» **EXERCISE SET**:
1. Please echo a passage from the blog post word for word, starting with "Margaret had to" and going on through "again until morning.".
2. Translate this sentence from the blog post into Spanish: "William's friend Rowan was over today and I shot material for another video, at their insistence, but have not done anything with it yet."
3. Carry the blog post forward with the passage that would follow its final sentence.

» **SELECTION**:
Margaret had to work all day at the Dunlop at Sherwood where they had an opening of work by Vic Cicanski, Donna Kreikle, and i-Ann Siwek, as well as some garden events and dancing by New Dance Horizons. William and I watched Johnny English this morning then went to the opening. I'm really tired from staying up way to late watching Veronica Mars season 3, which I've been waiting four months for through the library (I was about 25th on the list, but luckily there were 3 copies). I also read The Invention of Hugo Cabret, an amazing book which was mostly drawings, all set in1931 about clocks and cinema. Check out the sample first pages on the website. I had a nap and am ready to watch Veronica Mars again until morning.

Friday, July 18, 2008

New videos

Two new videos for you today, one Professor Delusia, which was the first one that we shot and was all done in camera like Melies would have done them, and one video I've been playing with for a week on William's Lego blog. William's friend Rowan was over today and I shot material for another video, at their insistence, but have not done anything with it yet. New Dance Horizons' Secret Garden Tour began this evening, William and I went to a couple of them and Margaret is volunteering at one.

» **DATA**:
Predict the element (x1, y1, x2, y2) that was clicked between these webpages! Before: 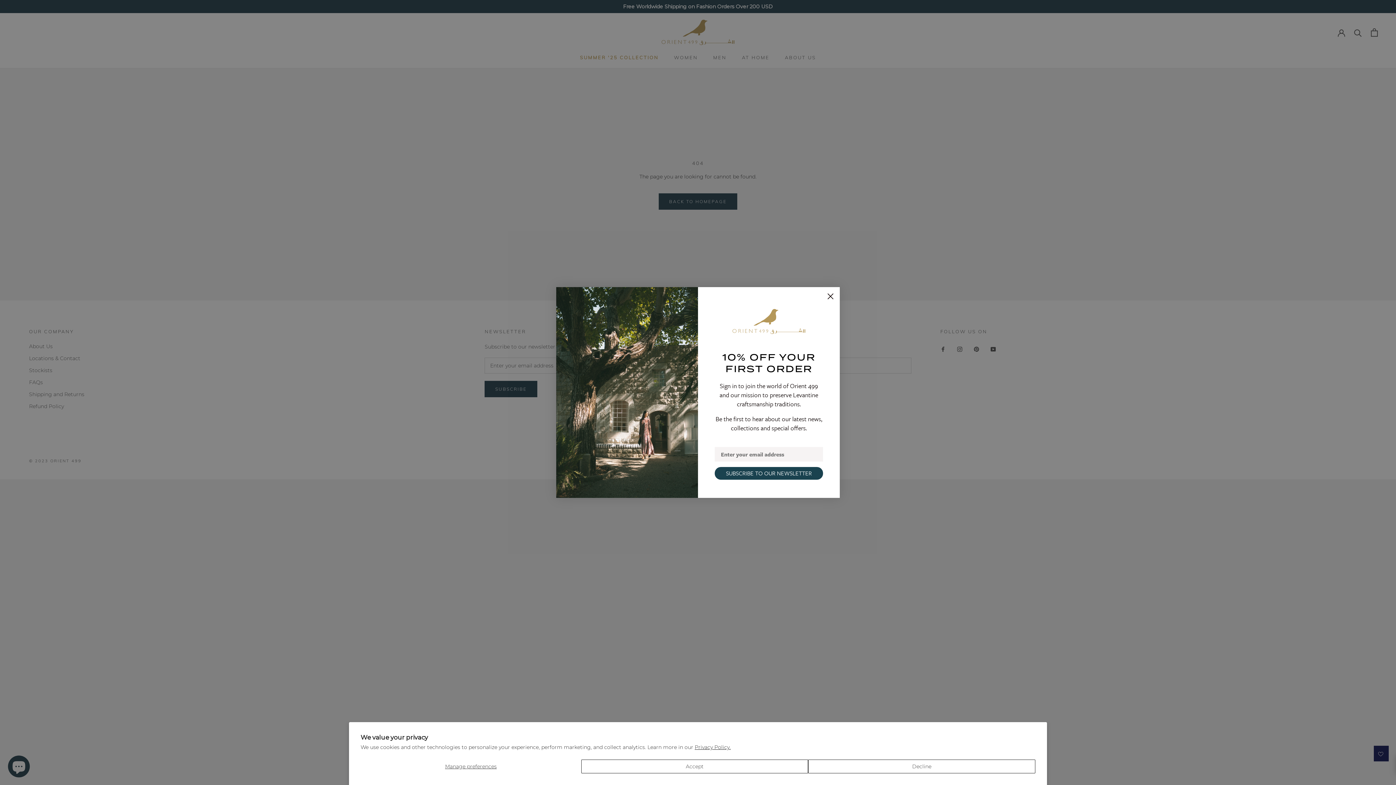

» **RESPONSE LIST**:
1.
Margaret had to work all day at the Dunlop at Sherwood where they had an opening of work by Vic Cicanski, Donna Kreikle, and i-Ann Siwek, as well as some garden events and dancing by New Dance Horizons. William and I watched Johnny English this morning then went to the opening. I'm really tired from staying up way to late watching Veronica Mars season 3, which I've been waiting four months for through the library (I was about 25th on the list, but luckily there were 3 copies). I also read The Invention of Hugo Cabret, an amazing book which was mostly drawings, all set in1931 about clocks and cinema. Check out the sample first pages on the website. I had a nap and am ready to watch Veronica Mars again until morning.

2. Rowan, el amigo de William, vino hoy y grabé material para otro video, por insistencia de ellos, pero todavía no he hecho nada con él.

3.
supper with Ang

Angelos Hatzitolios and his family came over this evening. After dark we watched 16mm films in the back yard. Ang found a reel of interesting shots he'd compiled for a demo reel 25 years ago and we threaded it up. Some great stuff. The funniest moment was when Ang, appearing in his own film clip, sits down on a bed and pulls his socks off and throws them aside. His kids ask about it and his wife, Christine, announces that he still does that.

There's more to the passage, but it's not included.